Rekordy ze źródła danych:

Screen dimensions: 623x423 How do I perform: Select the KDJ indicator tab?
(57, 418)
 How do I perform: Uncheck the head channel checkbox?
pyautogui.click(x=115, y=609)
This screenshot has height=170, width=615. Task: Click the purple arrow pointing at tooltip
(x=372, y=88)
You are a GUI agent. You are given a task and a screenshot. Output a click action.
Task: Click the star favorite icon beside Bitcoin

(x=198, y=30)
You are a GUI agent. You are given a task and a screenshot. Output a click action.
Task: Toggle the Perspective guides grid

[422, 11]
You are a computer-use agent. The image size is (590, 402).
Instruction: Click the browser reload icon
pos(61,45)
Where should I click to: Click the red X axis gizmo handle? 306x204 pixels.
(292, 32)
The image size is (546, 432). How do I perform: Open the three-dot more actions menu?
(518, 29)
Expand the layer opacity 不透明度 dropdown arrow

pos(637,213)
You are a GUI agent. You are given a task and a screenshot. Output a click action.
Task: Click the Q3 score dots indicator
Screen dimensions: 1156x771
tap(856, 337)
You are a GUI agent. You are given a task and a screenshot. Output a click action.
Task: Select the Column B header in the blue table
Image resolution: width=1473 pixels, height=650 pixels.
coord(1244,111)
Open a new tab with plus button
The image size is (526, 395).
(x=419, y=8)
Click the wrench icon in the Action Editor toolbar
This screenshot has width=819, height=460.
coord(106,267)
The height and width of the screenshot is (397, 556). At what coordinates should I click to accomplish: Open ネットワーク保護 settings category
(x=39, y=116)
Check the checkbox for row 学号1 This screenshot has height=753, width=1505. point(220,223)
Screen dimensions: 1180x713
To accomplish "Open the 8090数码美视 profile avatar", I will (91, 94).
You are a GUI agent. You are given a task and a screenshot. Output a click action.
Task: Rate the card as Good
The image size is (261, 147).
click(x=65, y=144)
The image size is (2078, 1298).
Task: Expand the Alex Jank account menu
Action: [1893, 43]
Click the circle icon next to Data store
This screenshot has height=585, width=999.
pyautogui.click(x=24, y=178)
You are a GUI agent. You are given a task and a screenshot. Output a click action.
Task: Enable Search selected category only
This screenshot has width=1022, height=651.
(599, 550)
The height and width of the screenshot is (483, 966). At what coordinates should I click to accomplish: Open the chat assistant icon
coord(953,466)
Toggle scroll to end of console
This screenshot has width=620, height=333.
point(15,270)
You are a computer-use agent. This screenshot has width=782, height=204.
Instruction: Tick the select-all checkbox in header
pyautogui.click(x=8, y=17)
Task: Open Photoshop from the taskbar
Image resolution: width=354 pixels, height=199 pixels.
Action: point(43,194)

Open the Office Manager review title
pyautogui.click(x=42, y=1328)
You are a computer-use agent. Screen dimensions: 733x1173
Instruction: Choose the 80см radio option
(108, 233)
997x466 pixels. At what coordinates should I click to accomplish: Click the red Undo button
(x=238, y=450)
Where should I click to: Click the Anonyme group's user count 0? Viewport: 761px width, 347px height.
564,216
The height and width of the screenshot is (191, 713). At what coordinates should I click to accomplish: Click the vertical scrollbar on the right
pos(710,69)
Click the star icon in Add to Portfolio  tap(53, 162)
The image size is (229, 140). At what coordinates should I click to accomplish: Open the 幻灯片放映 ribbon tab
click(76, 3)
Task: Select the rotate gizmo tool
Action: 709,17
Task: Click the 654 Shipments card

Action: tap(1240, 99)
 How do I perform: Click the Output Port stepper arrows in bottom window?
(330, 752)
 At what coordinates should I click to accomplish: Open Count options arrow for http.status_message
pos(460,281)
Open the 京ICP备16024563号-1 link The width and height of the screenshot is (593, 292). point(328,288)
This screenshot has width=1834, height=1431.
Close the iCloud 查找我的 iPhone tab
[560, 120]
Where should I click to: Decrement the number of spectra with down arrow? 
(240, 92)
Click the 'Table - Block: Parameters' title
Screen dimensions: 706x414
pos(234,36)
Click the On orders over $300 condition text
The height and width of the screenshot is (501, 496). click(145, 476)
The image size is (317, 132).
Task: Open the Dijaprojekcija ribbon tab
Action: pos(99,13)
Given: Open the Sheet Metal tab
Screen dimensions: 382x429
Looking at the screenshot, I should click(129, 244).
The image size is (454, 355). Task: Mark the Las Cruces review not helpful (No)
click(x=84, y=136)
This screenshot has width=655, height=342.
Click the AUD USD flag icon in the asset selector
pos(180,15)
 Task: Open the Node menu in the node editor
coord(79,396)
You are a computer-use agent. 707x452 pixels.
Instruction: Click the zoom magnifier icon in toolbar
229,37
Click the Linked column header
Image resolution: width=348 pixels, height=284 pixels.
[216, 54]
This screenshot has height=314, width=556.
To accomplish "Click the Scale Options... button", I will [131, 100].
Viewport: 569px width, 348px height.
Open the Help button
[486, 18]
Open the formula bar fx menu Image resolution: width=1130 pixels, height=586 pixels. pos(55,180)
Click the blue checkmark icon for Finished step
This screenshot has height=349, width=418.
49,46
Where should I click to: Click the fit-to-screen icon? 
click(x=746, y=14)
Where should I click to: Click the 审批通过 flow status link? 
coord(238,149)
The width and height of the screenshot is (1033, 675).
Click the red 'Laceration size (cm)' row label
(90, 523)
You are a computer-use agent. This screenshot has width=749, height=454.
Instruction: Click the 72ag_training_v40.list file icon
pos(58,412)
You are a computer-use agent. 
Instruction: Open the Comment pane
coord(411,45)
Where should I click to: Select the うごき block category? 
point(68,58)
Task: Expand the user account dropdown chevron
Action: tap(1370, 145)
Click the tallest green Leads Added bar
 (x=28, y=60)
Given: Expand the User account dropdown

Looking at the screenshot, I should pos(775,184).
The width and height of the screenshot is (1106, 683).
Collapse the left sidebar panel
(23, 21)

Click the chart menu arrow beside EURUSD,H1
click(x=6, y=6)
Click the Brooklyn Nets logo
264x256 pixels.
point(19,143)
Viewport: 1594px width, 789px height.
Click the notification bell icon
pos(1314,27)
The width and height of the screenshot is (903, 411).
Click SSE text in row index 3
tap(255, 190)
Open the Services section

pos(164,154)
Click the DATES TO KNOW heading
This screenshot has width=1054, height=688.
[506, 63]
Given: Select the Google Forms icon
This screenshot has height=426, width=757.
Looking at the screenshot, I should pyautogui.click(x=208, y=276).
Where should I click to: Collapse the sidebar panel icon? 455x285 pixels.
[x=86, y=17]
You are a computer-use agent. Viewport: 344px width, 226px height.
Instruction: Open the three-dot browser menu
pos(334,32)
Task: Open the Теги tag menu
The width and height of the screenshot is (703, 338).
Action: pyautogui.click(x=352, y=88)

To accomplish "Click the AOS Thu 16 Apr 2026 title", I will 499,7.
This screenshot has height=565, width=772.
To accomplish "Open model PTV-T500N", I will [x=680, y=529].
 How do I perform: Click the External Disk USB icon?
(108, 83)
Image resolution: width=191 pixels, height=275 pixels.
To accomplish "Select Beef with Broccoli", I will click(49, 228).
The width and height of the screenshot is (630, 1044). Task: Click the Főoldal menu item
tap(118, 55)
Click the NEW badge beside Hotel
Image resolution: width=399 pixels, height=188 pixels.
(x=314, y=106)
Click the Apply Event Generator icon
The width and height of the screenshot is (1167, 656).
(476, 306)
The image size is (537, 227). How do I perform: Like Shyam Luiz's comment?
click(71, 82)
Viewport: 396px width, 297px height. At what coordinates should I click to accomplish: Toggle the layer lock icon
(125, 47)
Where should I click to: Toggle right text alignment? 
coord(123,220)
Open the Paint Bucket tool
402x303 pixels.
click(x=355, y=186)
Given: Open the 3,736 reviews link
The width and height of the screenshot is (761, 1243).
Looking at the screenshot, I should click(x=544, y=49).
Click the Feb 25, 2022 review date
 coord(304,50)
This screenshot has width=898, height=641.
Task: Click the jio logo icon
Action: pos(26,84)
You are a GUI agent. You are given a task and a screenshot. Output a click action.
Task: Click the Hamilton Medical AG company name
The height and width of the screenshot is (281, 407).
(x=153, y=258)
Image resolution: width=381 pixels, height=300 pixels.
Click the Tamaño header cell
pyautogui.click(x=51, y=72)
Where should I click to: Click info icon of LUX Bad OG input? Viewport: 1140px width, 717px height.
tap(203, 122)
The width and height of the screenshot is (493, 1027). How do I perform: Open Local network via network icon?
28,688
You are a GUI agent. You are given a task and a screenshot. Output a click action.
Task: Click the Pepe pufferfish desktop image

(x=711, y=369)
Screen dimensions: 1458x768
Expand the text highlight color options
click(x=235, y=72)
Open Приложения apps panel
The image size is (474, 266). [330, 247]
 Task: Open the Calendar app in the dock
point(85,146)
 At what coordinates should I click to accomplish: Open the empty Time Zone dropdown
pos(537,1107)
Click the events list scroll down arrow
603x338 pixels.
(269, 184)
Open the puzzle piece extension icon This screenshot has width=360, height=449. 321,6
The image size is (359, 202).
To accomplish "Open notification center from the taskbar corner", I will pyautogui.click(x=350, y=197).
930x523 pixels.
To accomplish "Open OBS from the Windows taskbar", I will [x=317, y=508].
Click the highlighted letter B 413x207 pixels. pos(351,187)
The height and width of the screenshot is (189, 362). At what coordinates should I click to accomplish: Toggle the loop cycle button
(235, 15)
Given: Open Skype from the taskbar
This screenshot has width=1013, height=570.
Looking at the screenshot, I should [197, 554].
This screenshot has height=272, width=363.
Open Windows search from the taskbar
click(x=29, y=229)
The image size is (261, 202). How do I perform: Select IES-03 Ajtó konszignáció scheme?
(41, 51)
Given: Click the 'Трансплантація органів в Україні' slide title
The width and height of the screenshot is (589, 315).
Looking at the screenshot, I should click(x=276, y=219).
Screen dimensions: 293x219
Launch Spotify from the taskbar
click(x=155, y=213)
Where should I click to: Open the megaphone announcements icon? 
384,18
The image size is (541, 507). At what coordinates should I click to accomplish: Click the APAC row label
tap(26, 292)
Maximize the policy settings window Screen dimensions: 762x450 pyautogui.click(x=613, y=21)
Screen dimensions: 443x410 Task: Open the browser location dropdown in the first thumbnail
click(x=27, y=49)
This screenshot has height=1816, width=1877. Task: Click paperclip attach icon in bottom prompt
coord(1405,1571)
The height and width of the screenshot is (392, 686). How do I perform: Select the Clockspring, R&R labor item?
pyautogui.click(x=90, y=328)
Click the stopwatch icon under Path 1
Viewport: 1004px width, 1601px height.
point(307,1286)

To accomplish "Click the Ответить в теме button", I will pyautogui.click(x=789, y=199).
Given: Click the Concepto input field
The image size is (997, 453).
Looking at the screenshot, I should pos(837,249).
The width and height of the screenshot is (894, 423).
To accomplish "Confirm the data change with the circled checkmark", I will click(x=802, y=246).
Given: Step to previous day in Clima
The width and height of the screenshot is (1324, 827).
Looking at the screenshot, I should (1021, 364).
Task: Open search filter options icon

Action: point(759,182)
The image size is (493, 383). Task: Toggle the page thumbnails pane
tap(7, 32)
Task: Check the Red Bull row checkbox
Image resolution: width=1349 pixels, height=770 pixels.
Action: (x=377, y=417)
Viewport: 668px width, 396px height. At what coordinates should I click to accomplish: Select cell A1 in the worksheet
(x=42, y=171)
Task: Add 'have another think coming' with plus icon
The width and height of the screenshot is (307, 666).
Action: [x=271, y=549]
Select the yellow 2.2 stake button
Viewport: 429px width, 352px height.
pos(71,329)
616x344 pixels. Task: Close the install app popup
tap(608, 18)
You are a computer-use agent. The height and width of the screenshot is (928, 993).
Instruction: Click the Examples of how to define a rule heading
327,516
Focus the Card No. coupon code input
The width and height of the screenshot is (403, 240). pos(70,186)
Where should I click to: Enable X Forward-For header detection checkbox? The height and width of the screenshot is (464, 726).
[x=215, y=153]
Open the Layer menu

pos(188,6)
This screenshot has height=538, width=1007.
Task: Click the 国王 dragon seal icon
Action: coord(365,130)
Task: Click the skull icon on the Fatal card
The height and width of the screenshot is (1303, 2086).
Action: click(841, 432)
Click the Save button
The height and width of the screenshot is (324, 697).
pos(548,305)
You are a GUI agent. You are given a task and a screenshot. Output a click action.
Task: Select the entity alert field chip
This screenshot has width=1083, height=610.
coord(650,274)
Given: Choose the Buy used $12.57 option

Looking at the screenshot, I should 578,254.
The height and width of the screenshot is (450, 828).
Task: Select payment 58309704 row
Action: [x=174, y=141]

- Czego oczekujemy: Przepisz dosłownie fragment materiału od samego początku aż do wiersza zawierającego „will (91, 94).” włącznie.

- Rozwiązanie zadania:
Screen dimensions: 623x423 How do I perform: Select the KDJ indicator tab?
(57, 418)
 How do I perform: Uncheck the head channel checkbox?
pyautogui.click(x=115, y=609)
This screenshot has height=170, width=615. Task: Click the purple arrow pointing at tooltip
(x=372, y=88)
You are a GUI agent. You are given a task and a screenshot. Output a click action.
Task: Click the star favorite icon beside Bitcoin

(x=198, y=30)
You are a GUI agent. You are given a task and a screenshot. Output a click action.
Task: Toggle the Perspective guides grid

[422, 11]
You are a computer-use agent. The image size is (590, 402).
Instruction: Click the browser reload icon
pos(61,45)
Where should I click to: Click the red X axis gizmo handle? 306x204 pixels.
(292, 32)
The image size is (546, 432). How do I perform: Open the three-dot more actions menu?
(518, 29)
Expand the layer opacity 不透明度 dropdown arrow

pos(637,213)
You are a GUI agent. You are given a task and a screenshot. Output a click action.
Task: Click the Q3 score dots indicator
Screen dimensions: 1156x771
tap(856, 337)
You are a GUI agent. You are given a task and a screenshot. Output a click action.
Task: Select the Column B header in the blue table
Image resolution: width=1473 pixels, height=650 pixels.
coord(1244,111)
Open a new tab with plus button
The image size is (526, 395).
(x=419, y=8)
Click the wrench icon in the Action Editor toolbar
This screenshot has width=819, height=460.
coord(106,267)
The height and width of the screenshot is (397, 556). At what coordinates should I click to accomplish: Open ネットワーク保護 settings category
(x=39, y=116)
Check the checkbox for row 学号1 This screenshot has height=753, width=1505. point(220,223)
Screen dimensions: 1180x713
To accomplish "Open the 8090数码美视 profile avatar", I will (91, 94).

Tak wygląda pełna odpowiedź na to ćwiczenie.